Extrait
......
Toutes ces informations personnelles et toute la richesse qui en découle appartiennent à des entreprises et par extension (comme Edward Snowden nous l’a montré) sont partagées avec les gouvernements.

Cela crée un très grand déséquilibre entre le pouvoir des individus et celui des entreprises et entre le pouvoir des individus et celui de leur gouvernement.

Si je me promène avec une caméra chez Google Inc., je serai en arrêté. En revanche, Google enregistre ce qui se passe dans un nombre incalculable de foyers grâce aux caméras Nest [NDT : webcam filmant en continu]. Dans le monde du capitalisme de surveillance, ceux qui ont droit au respect de leur vie privée (les individus) en sont… privés, alors que ceux qui devraient être transparents (les entreprises, les gouvernements) en bénéficient.
......
(Entrées du jeu de données)
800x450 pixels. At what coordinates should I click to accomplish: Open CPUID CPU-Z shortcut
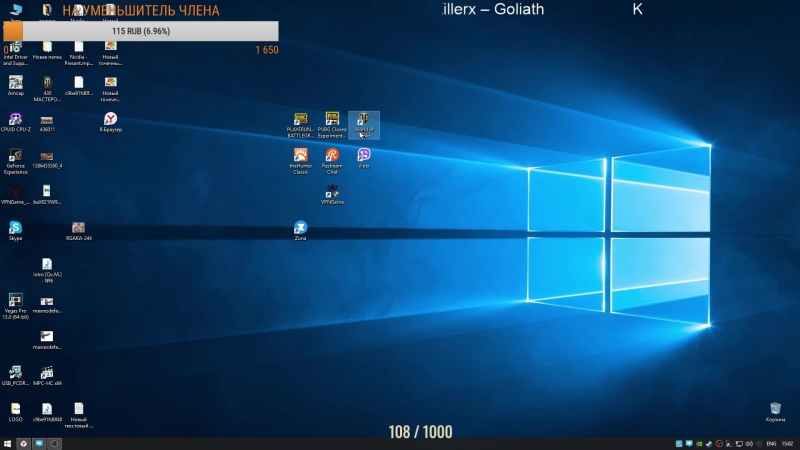(15, 119)
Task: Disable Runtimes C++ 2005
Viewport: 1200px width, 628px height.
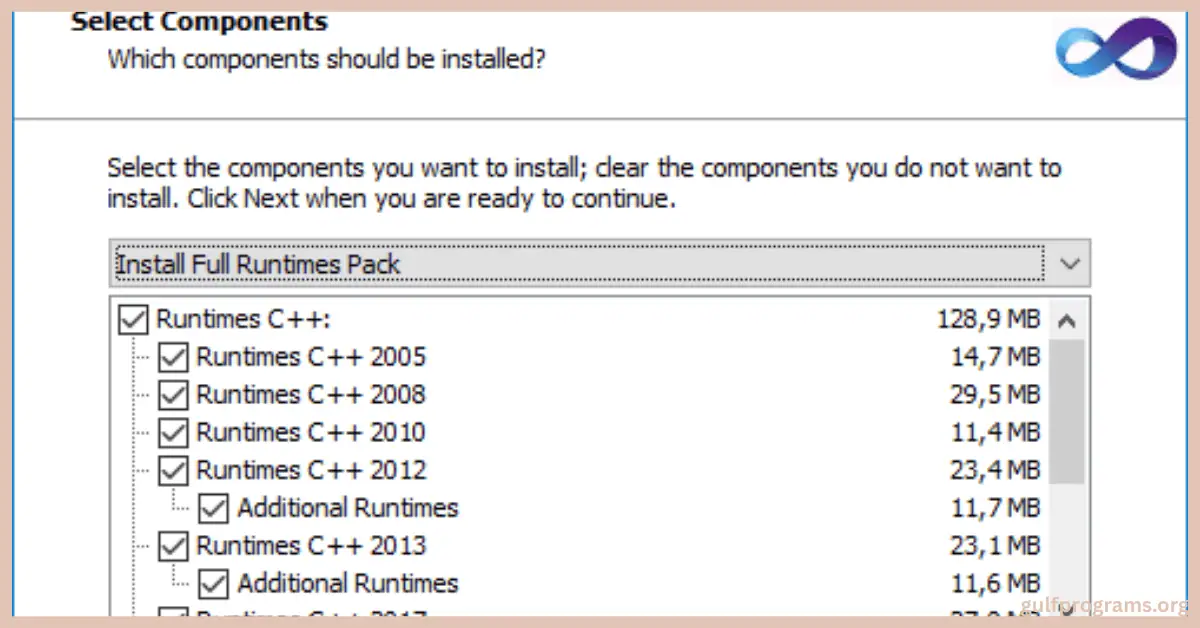Action: tap(174, 357)
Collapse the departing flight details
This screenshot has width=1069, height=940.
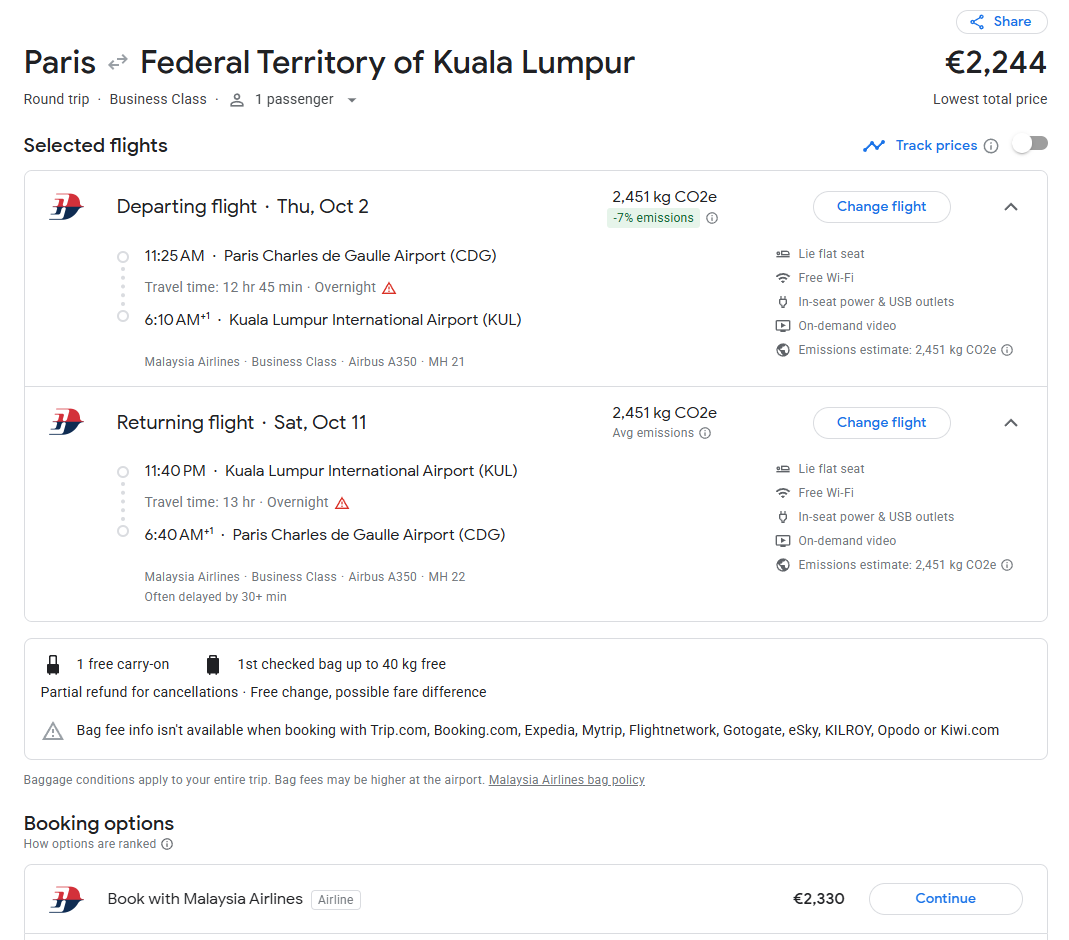point(1011,207)
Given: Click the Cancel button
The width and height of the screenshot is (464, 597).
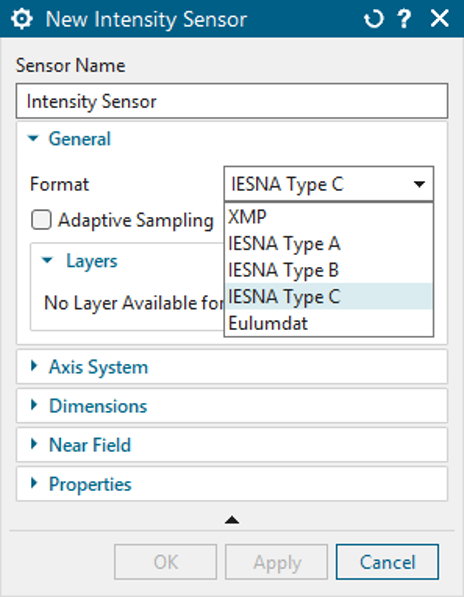Looking at the screenshot, I should pyautogui.click(x=387, y=562).
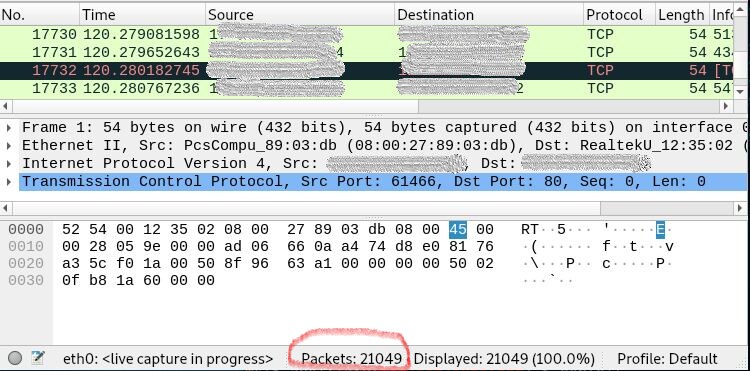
......
Tâches
A: Dites si chacune des affirmations suivantes concorde avec l'extrait sur le capitalisme de surveillance. Répondez par oui ou non et citez les mots décisifs de l'extrait : (i) les informations personnelles détenues par les entreprises sont partagées avec les gouvernements ; (ii) les caméras Nest ne filment que de façon ponctuelle ; (iii) les entreprises font partie de ceux qui devraient être transparents.
B: Reprenez l'extrait sur le capitalisme de surveillance et prolongez-le à partir de sa dernière phrase.
Le listing est un matériau distinct de l'extrait.

Résultats attendus
A:
(i) Oui : « sont partagées avec les gouvernements ».
(ii) Non : « webcam filmant en continu ».
(iii) Oui : « ceux qui devraient être transparents (les entreprises, les gouvernements) ».

B:
Quand Mark Zuckerberg déclare que « la vie privée est morte », il parle uniquement de notre vie privée, pas de la sienne. Quand il achète une maison, il achète également les deux maisons mitoyennes. Sa vie privée, celle de Facebook Inc. et la confidentialité de votre gouvernement sont toujours protégées, et même bien protégées.

Si cela ne ressemble pas à de la démocratie, c’est parce que ce n’en est pas. Le capitalisme de surveillance n’est pas compatible avec la démocratie.

Le système dans lequel nous vivons aujourd’hui pourrait être appelé : « entreprenocratie », le régime féodal des entreprises.

Nous vivons dans une époque néo-coloniale régie par des monopoles multinationaux.

Un impérialisme numérique, si vous préférez.

La montée de l’ « entreprenocratie » est la conséquence de décennies de néo-libéralisme incontrôlé et d’idéologie californienne. Elle a conduit le système à un niveau jamais atteint d’inégalités, pour preuve : 62 personnes possèdent autant de richesses que la moitié du monde la plus pauvre (soit 3,5 milliards de personnes). Elle apporte aussi la destruction à grande échelle de notre environnement à travers l’épuisement des ressources et le changement climatique. Pour le dire crûment, c’est une menace mortelle pour notre espèce.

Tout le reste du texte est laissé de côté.